In these circumstances it is extremely hard for any amount of stimulus from the government or the central bank to achieve a strong impact on the real economy. They can pump money in but the banking system and the private sector will simply absorb it and squirrel it away. Without confidence stimulus results in boom in share prices and house prices and very little change in the rate of investment. (For economists what I am arguing is that MV=PT and what has happened is that governments are increasing M only to find that V has slowed dramatically).
What is required in times like this is for the government to start investing directly in long term sustainable projects instead of hoping that the free market will sort everything out by some magical mystical process that doesn't exist outside of the blind faith of extreme zealots. For example, if there is a problem over house building happening far too slowly and the wrong type of houses being built then the government needs to invest directly in a major programme of building affordable homes. If there is a problem over some of our industries losing money, laying off workers and closing down then the government needs to invest directly in helping to create new jobs and new industries. Like solar energy, health technology, new products based on discoveries like graphene and a strong programme of scientific investigation and of development of science into successful new technology. If there is an imbalance between opportunities in the north and the south then invest directly in major infrastructure projects in the north. Create a northern powerhouse by seriously equalising investment per head between London and the rest of the country rather than via talking a lot and spending very little.
The money to achieve this is actually very easy to find. When interest rates are near zero the national government can borrow money for a genuine long term investment very cheaply.

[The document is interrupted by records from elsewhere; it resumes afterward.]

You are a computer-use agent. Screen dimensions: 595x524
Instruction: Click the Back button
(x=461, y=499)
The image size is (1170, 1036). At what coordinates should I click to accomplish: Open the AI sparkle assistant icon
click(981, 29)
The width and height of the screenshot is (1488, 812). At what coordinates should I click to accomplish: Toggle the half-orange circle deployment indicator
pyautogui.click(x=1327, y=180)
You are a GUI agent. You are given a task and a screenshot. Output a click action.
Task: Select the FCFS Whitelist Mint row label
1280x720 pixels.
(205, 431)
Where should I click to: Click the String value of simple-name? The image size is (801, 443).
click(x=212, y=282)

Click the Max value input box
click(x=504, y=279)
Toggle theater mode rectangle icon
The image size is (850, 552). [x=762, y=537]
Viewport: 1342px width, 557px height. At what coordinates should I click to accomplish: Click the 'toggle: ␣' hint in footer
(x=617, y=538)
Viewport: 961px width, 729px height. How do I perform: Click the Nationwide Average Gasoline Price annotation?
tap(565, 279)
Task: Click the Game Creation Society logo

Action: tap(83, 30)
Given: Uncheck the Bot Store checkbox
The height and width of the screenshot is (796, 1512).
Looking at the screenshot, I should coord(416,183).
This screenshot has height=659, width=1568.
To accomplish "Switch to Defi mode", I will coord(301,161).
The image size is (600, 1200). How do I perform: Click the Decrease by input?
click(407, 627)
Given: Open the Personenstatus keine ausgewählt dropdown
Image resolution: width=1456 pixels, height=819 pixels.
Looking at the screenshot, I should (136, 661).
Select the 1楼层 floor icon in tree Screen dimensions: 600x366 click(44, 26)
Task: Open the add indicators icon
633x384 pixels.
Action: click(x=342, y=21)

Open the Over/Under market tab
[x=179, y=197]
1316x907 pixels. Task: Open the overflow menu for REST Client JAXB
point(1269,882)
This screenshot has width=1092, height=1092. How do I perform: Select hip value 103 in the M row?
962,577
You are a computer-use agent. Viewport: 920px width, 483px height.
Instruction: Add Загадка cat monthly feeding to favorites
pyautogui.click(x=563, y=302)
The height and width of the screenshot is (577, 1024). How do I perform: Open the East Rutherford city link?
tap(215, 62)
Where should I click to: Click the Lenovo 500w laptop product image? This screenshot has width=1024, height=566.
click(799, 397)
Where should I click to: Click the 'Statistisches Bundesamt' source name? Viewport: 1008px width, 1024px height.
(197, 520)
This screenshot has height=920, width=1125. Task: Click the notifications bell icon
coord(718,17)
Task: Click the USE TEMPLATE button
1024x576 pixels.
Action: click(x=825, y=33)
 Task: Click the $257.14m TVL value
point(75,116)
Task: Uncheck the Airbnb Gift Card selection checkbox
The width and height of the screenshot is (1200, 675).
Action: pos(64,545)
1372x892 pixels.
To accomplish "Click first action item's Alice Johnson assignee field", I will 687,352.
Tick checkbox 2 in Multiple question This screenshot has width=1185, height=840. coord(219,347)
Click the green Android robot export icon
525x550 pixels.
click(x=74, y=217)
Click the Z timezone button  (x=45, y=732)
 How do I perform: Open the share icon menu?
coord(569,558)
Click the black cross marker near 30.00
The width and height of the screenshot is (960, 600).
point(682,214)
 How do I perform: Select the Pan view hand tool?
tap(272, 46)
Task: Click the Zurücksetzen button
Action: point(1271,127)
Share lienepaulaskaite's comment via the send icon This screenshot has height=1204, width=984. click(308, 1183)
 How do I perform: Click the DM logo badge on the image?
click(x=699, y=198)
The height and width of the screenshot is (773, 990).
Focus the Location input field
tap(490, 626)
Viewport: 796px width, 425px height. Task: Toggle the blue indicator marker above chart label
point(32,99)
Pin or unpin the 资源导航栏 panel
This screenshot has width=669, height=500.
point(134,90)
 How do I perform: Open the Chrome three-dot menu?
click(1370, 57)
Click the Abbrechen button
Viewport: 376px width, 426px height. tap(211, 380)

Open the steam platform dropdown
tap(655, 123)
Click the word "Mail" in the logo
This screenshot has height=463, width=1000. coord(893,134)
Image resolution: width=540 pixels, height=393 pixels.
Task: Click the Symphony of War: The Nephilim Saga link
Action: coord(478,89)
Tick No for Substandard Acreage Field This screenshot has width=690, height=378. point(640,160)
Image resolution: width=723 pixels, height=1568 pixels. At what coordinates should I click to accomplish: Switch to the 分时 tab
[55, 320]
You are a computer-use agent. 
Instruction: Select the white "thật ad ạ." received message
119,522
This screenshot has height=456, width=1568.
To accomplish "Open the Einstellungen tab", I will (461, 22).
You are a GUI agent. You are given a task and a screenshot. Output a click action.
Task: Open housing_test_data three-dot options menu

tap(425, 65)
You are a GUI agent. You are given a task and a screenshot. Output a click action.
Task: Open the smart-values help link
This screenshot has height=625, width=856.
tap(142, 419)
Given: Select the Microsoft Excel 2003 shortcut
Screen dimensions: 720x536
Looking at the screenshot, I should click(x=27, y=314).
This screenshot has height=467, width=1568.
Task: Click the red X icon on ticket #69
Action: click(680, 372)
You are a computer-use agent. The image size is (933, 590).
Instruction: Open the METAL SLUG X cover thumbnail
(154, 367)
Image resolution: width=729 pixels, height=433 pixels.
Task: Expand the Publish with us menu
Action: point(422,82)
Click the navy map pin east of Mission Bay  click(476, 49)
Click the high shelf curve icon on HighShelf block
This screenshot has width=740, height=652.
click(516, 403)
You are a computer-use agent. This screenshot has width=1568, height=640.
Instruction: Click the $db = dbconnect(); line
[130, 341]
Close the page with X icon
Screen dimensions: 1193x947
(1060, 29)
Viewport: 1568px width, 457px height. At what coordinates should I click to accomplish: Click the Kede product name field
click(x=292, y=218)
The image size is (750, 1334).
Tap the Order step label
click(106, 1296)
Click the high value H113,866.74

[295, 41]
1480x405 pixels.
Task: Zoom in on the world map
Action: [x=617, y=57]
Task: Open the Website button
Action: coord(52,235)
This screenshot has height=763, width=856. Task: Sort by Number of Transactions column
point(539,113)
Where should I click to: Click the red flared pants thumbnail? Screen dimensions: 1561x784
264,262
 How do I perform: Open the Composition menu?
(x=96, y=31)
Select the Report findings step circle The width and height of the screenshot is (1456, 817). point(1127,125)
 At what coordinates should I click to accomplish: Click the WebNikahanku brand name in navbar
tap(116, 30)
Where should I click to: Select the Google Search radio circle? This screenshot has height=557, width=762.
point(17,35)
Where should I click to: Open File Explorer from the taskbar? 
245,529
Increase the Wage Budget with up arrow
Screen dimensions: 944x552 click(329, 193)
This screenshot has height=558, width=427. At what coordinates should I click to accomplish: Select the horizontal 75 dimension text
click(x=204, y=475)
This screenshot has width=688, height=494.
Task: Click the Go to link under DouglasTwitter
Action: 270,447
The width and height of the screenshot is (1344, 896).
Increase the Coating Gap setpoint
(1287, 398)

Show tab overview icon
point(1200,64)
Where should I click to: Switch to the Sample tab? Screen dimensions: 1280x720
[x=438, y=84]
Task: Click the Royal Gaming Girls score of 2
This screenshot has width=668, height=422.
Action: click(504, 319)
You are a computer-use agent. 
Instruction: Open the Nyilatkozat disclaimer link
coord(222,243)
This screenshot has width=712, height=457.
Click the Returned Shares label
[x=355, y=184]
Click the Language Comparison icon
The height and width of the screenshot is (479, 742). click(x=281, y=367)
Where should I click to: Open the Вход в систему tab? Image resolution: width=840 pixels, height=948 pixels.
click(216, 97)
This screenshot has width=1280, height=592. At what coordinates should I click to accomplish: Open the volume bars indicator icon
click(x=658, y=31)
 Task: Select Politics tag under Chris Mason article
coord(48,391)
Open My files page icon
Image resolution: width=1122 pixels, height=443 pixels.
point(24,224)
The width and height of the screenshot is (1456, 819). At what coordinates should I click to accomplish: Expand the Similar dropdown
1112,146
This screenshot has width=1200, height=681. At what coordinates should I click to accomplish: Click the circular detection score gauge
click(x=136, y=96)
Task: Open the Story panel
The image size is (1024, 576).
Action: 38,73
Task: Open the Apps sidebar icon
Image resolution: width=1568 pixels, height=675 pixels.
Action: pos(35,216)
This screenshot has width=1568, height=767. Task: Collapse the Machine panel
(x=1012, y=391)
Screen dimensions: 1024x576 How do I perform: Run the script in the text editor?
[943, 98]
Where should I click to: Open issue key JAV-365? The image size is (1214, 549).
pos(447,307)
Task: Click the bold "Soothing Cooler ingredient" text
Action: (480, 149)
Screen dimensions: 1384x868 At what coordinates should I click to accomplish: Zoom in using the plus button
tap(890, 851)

Provided they pick something which actually helps the economy long term such borrowing is perfectly sound and can easily be paid back. It is also relatively easy to use quantitative easing for direct investment instead of for buying dodgy assets off banks. Whilst we have very low or negative inflation governments can safely continue to print money and invest it wisely, provided of course that they stop injecting extra investment when signs emerge that inflation is returning.
Unfortunately the government is incapable of doing any of the necessary things because of a naive belief that government spending is always and at every time a bad thing that must be stopped. Instead of using the power of government to get the economy moving in the right direction of sustainable low energy growth it is doing almost the exact opposite. It is launching a new range of cuts to government expenditure onto an economy which can't take them. They are about to follow up on their attempts to cut tax credits drastically and clumsily with an attempt to slash government expenditure in unprotected departments by around 20%.
We do not know yet where those cuts will fall. We do know that they will deliver a downwards push to an economy which has reacted remarkably sluggishly to all attempts to make it grow and is still very fragile. Economic and political prediction is always a dangerous business but I think this means that three predictions can safely be made.
1. The UK's economic recovery will come to a halt when the next round of cuts start to bite unless there is a very dramatic improvement in the neighbouring economies.
2. As the economy falters and those cuts are implemented the UK's government is about to become one of the most unpopular in its history
3. These changes will bring to a close the intellectual dominance of a blind faith in the power of the free markets
The next year or so is going to be interesting!